60 Second Click Speed Test

How fast can you click in 60 seconds? Click the button below as fast as you can and find out your CPS score.

Select time
🖱️
Click here to start
60 second test • Click as fast as you can
Time
60s
Clicks
0
CPS
0

This is part of our full click speed test suite. See all duration options at our CPS Test hub.

What is the 60 Second CPS Test?

The 60 second CPS test is one of the most comprehensive ways to measure your clicking ability. Unlike shorter formats that reward burst speed, the one minute click speed test measures genuine stamina and consistency over a full sixty seconds. Your score at the end reflects not just how fast you can click, but how well you can sustain that speed without fading.

This test is also the easiest way to calculate your clicks per minute number. Whatever CPS score you achieve over 60 seconds, multiply it by 60 to get your total click count, which is your clicks per minute rate.

What Your Clicks Per Minute Score Means

The 60 second format produces scores that are the most honest reflection of your real clicking ability. Under 300 clicks per minute (5 CPS) is a relaxed casual pace. Between 300 and 420 clicks per minute (5 to 7 CPS) is average for most adults. Between 420 and 600 clicks per minute (7 to 10 CPS) is solid performance for casual gamers. Between 600 and 780 clicks per minute (10 to 13 CPS) is competitive territory. Above 780 clicks per minute (13 CPS) sustained over sixty seconds is exceptional and requires consistent technique and good physical conditioning.

If your one minute score drops significantly below your 10 second score, your endurance needs work more than your raw speed does.

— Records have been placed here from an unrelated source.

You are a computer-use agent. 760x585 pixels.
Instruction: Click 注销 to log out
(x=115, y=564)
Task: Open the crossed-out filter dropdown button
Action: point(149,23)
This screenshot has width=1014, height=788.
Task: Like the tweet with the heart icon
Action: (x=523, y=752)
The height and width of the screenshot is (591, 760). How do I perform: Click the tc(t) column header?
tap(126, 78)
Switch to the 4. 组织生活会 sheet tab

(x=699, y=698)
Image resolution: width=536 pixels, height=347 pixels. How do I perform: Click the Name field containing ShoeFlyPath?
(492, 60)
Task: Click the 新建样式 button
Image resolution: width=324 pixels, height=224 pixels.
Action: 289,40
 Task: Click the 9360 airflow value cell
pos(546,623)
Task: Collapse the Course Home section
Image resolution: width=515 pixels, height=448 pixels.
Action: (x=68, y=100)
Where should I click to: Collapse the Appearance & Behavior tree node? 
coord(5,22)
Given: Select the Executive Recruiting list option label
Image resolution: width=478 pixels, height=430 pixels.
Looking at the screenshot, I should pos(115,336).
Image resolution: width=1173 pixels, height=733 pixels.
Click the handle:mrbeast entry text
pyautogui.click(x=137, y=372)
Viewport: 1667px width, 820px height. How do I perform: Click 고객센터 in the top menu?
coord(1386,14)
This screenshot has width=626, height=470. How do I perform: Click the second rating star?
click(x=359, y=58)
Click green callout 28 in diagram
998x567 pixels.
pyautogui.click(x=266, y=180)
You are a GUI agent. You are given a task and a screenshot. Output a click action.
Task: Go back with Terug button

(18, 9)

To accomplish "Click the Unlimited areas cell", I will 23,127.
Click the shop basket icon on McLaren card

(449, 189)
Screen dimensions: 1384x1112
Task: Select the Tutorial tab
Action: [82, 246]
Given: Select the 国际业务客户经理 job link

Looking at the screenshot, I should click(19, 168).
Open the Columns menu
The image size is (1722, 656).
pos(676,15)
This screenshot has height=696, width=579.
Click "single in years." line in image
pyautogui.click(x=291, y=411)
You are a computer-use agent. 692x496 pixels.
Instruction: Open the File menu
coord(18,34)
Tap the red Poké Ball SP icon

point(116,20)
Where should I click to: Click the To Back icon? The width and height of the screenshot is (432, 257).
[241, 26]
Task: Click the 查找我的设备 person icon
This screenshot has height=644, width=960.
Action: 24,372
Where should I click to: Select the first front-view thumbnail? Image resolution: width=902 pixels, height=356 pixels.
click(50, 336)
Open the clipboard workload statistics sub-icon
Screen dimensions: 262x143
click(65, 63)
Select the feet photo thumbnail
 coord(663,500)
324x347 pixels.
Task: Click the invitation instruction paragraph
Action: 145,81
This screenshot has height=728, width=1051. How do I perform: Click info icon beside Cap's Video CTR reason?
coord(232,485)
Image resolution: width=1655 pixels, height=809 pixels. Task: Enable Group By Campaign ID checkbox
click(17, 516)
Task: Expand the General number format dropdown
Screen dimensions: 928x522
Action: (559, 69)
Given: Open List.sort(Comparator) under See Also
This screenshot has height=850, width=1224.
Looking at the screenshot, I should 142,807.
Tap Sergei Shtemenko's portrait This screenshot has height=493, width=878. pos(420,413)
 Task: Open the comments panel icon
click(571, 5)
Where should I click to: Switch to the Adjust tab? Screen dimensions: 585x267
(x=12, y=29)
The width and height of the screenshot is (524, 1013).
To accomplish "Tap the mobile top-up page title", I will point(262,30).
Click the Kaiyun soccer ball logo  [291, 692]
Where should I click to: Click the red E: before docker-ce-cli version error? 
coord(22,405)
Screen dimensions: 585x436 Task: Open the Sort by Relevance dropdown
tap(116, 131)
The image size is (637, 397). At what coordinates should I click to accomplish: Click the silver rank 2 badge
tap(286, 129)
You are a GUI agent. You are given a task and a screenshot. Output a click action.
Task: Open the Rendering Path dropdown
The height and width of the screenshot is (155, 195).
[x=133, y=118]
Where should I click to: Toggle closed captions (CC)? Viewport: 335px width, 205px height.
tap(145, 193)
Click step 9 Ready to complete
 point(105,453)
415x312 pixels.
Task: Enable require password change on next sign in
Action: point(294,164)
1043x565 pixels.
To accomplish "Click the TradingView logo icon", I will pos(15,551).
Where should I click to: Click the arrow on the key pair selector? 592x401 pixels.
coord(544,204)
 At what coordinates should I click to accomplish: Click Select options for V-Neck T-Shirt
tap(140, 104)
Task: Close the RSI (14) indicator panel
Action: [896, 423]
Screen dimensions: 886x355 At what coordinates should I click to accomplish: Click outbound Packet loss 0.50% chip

60 Second Test vs One Minute Typing Test

Players often compare their clicking speed to their typing speed. Just as a typing speed test measures words per minute, the 60 second click speed test measures clicks per minute. The comparison is useful because both require sustained fine motor control over a full minute without letting fatigue break your rhythm.

Most people find their clicks per minute score is surprisingly lower than expected when they first take the sixty second test. That gap between your 5-second score and your one minute score shows exactly where endurance training is needed.

How to Improve Your One Minute CPS Score

Pacing is the key to a strong 60 second score. Players who start at full speed almost always fade after 20 to 30 seconds. Start at about 75 percent of your maximum speed and hold that rate steady through the full sixty seconds. A consistent 9 CPS for one minute beats a spike to 14 CPS followed by a collapse to 5 CPS.

Daily practice sessions of 3 to 5 attempts at the 60 second test build real clicking endurance over time. Between sessions, shorter warmup runs on the 5 second test and the 10 second test help keep your finger muscles active without overtaxing them.

Your mouse setup also matters more on long tests than short ones. A mouse with low button resistance and a 1000Hz polling rate reduces the physical effort required per click. Use our mouse polling rate checker to confirm your setup is optimized before a serious practice session.

Clicks Per Minute vs Clicks Per Second

CPS and CPM measure the same thing at different scales. Your clicks per second score multiplied by 60 gives your clicks per minute total. A player averaging 10 CPS over sixty seconds is producing 600 clicks per minute.

The clicks per minute measurement is more commonly used outside gaming communities, particularly in productivity and data entry contexts where sustained clicking speed matters. For gaming, CPS is the standard. For comparing your performance to general population benchmarks, clicks per minute is the more recognizable number.

To get your personal CPM benchmark, take this 60 second test three times and average your total click counts across all three attempts. That average is your reliable clicks per minute rate.

Frequently Asked Questions

What is a good clicks per minute score?

For casual use, 300 to 420 clicks per minute is perfectly functional. For gaming, 540 to 720 clicks per minute is competitive. Above 780 clicks per minute sustained for sixty seconds is considered advanced performance.

Is the 60 second test the same as a one minute click test?

Yes. The 60 second CPS test and the one minute click speed test are the same thing measured in different ways. This test gives you both your CPS average and your total click count for the minute.

How many clicks per minute is 10 CPS?

10 CPS equals 600 clicks per minute. To convert any CPS score to clicks per minute, multiply by 60. So 7 CPS is 420 CPM, 12 CPS is 720 CPM, and 15 CPS is 900 CPM.

Why does my score drop so much compared to shorter tests?

Sixty seconds is long enough for finger and forearm fatigue to become a significant factor. Players who score 12 CPS on the 5 second test often average 8 to 9 CPS over sixty seconds. That gap closes with consistent endurance training over several weeks.

Should I use jitter clicking for the 60 second test?

Jitter clicking is very difficult to sustain for sixty seconds. Most players cannot maintain jitter technique beyond 15 to 20 seconds before forearm fatigue forces them to stop. Regular finger clicking with a relaxed rhythm is more effective for the one minute format.